From: Jamie Dillon ^lt;jamie_dillon_at_pvusd.net>
Date: Thu Mar 30 2006 - 17:14:48 PST

It was in fact last Saturday night, the date being 25 March, no time
warp. Forecast had called for clouds to start lifting before 10 pm,
and I was determined to get out. All of the other observers who had
made plans for the Peak bailed, so it was Fortress of Solitude time
in the SW lot.

Pulled in just after sundown, locked the car and headed over to the
Observatory to see what was happening. Ran into Ranger John on the
way. Good guy, we swapped tips on favorite backpacking places. Of
course he had to tell me how stunning the sky was the night before.
At the Observatory were the comedy team of Brown, Dammann and
Donnelly. There were folks camped all over the park, including two
Scout troops. After 8 pm John went around and drummed up a crowd for
the public night show, and before long the back room of the
Observatory was SRO. Doug Brown had a new presentation on the Lives
of Stars.

It was around 8:45 when I headed back to the SW lot. Leaving the
Observatory, you could see the lights on the Peak but no mountain. By
the time I got to the road in front of Coulter, within 5 minutes, it
had dropped. Stayed clear all night. Wet, mind you, but clear. 5.5
limiting magnitude thru the rest of the time I stayed.
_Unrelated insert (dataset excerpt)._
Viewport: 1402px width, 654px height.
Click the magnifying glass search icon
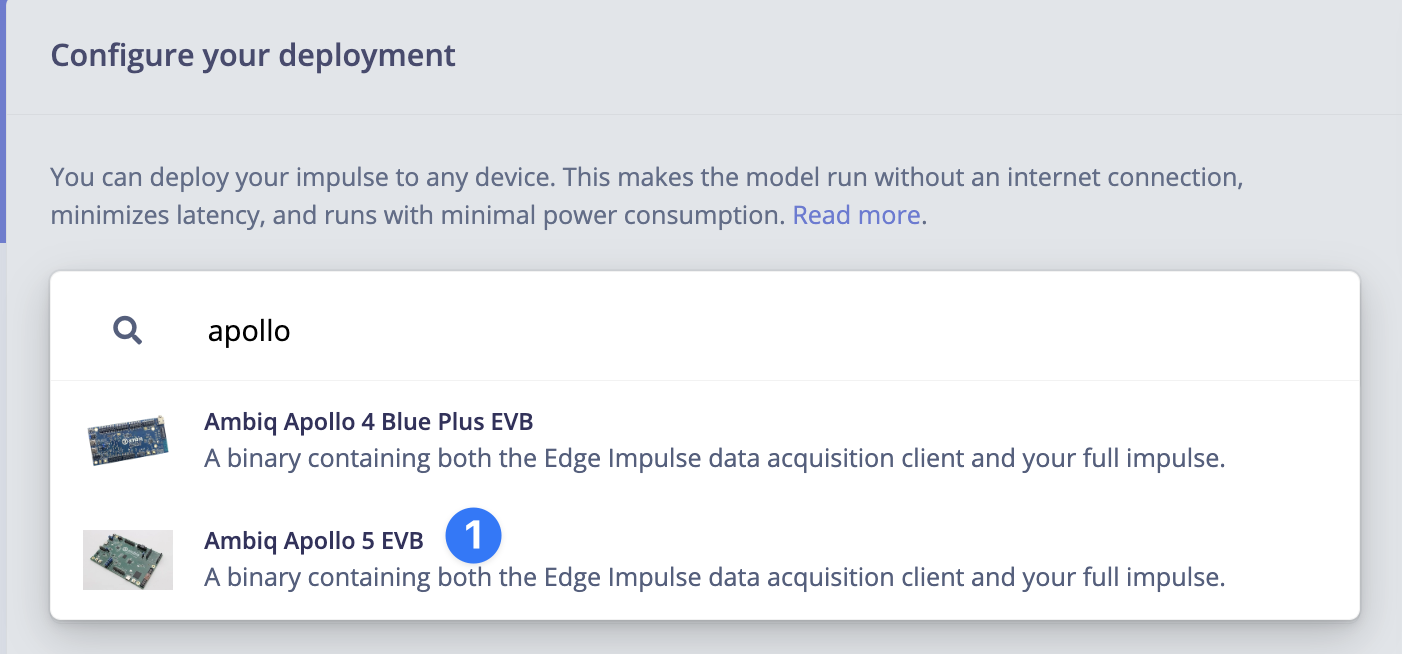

Wet enough that the hood and shoulders of my coat were wet, that kind
of dew. Sat on the picnic bench under the old live oak at the edge of
the SW lot and had hot chowder, watched the stars wheel above that
ancient tree and saw millennia pass by. Figured on sticking around
till the head of Draco was up, to see Eltanin, a favorite star.

By 11 I had broken out the 10x50's and had fun taking a binoc tour.
M103 and 663 in Cassiopeia, the Double Cluster and the alpha Persei
association. Then the row of big Messier OC's, M38-36-37-35. Big and
impressive in the binocs. Turns out they formed at fairly similar
times in the same part of the galaxy. M42, the Belt Stars, the
Beehive, Berenice's Hair. M51 to get a galaxy, then M3 in CVn, and
sure enough M13. Then a relative surprise that Serpens was well up,
and there was that third monster globular M5. Rashad's favorite.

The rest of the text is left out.